Problem statement →
Count how many lines in the records below contain the string "panel", treating uppercase and lowercase as different. Reply with the number alone.

Data for this exercise →

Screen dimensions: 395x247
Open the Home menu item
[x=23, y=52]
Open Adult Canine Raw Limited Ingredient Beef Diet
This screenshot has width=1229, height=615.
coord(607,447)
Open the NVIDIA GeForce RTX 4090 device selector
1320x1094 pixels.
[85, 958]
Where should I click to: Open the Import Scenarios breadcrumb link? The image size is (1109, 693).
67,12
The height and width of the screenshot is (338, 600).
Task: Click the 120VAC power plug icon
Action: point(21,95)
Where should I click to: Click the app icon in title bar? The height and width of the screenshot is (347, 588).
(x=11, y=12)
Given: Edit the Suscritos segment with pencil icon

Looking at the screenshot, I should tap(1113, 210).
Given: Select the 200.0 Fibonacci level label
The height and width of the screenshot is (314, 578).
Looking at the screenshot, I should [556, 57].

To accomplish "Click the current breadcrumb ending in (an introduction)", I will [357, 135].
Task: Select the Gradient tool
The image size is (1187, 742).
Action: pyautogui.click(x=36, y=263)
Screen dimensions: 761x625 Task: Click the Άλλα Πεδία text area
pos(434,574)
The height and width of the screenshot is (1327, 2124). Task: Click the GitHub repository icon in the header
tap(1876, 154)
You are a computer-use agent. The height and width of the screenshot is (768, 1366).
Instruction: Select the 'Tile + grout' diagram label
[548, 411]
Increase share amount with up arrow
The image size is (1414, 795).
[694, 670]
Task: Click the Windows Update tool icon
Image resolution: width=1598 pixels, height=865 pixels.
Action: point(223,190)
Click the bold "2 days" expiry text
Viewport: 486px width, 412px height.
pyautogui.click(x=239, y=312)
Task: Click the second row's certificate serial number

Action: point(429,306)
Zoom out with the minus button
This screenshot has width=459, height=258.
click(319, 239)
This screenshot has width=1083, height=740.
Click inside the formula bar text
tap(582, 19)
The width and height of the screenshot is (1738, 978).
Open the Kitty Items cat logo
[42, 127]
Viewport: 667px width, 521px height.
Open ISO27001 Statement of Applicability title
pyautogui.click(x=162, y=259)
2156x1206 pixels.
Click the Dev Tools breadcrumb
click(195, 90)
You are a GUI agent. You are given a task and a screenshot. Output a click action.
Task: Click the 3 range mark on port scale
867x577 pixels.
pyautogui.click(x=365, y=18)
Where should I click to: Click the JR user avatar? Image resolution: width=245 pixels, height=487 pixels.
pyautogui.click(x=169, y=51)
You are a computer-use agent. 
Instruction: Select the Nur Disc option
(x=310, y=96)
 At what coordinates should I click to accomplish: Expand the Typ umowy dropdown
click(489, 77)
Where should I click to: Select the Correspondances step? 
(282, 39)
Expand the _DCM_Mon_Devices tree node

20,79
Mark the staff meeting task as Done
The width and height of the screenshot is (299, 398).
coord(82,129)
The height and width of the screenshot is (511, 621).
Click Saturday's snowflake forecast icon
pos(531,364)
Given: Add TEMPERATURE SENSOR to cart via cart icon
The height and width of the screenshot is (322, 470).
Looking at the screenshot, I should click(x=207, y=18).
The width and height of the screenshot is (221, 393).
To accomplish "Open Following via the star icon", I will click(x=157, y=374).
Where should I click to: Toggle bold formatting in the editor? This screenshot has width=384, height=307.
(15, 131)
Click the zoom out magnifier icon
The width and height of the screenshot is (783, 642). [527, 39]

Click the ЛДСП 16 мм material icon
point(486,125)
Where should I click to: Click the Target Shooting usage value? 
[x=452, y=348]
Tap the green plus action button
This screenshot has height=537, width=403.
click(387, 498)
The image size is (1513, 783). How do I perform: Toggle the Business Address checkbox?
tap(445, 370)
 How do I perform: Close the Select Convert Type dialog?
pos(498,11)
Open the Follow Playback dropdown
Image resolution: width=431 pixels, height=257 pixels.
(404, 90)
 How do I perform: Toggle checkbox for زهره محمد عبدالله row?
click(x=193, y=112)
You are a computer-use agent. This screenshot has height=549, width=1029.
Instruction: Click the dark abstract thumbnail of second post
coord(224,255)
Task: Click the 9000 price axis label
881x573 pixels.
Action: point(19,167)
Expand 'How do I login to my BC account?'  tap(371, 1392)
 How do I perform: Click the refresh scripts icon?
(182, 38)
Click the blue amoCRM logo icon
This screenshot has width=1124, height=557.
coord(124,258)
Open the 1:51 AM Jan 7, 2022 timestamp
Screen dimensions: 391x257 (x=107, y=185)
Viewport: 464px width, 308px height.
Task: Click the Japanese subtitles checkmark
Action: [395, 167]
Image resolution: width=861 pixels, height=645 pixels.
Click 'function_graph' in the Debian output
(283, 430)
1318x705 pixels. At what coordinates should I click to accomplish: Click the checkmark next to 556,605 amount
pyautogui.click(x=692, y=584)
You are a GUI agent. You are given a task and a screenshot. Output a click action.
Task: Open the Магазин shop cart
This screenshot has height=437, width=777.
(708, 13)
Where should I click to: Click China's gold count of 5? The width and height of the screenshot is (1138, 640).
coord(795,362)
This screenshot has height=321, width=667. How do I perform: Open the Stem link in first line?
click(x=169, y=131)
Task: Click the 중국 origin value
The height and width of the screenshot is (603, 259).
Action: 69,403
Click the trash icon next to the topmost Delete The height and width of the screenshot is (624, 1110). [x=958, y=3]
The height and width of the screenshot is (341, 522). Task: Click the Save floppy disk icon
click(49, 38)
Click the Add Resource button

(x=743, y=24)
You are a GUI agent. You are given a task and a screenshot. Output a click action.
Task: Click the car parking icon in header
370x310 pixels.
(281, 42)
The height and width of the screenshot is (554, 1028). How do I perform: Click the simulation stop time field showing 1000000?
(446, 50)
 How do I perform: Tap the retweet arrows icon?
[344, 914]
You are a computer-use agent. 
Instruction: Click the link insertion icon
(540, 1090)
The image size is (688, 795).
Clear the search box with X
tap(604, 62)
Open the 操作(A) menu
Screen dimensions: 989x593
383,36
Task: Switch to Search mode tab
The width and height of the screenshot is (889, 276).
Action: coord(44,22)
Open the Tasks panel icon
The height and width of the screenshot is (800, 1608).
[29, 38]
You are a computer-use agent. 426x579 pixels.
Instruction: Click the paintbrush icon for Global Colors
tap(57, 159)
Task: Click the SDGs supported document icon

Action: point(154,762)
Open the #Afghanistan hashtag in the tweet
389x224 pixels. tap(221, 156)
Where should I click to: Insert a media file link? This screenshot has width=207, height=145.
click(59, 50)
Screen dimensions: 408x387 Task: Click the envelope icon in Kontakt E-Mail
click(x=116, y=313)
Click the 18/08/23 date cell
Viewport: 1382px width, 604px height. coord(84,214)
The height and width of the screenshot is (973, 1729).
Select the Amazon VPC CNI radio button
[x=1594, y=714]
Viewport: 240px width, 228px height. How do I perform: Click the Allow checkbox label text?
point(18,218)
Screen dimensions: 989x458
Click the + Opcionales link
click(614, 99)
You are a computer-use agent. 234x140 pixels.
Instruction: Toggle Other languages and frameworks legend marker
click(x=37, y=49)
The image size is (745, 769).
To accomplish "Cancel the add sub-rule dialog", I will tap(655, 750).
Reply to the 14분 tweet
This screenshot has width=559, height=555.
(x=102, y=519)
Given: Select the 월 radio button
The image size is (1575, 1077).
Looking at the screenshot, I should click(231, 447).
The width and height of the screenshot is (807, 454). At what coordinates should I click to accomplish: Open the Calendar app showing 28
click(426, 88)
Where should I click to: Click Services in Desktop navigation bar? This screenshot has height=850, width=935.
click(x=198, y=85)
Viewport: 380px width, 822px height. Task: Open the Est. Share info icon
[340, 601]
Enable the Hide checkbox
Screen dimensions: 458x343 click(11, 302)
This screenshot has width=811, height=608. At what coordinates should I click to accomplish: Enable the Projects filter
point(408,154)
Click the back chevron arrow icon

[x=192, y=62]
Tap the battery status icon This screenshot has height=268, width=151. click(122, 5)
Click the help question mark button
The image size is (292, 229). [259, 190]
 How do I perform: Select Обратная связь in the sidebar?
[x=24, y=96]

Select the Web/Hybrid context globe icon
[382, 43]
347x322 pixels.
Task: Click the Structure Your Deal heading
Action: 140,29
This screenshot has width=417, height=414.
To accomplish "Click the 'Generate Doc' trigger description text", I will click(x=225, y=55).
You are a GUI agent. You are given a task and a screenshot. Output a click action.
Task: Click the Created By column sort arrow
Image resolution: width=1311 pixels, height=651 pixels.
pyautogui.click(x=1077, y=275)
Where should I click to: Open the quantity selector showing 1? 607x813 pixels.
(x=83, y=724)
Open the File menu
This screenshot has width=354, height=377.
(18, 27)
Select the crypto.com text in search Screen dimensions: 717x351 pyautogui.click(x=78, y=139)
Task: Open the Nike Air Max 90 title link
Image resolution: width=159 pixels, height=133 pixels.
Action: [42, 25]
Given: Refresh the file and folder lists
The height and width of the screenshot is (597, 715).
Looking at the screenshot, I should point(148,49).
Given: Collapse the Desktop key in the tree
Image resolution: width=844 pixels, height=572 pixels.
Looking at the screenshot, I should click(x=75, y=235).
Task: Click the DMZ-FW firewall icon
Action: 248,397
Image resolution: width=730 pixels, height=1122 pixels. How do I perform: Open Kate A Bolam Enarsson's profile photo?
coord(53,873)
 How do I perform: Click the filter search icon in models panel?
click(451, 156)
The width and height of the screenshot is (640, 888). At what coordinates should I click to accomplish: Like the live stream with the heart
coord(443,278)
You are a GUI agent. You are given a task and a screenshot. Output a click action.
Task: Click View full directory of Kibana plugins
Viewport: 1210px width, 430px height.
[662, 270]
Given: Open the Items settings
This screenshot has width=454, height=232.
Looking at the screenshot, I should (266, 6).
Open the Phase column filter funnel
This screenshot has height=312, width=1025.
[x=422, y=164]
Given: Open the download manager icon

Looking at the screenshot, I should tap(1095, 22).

Answer to the exercise →
2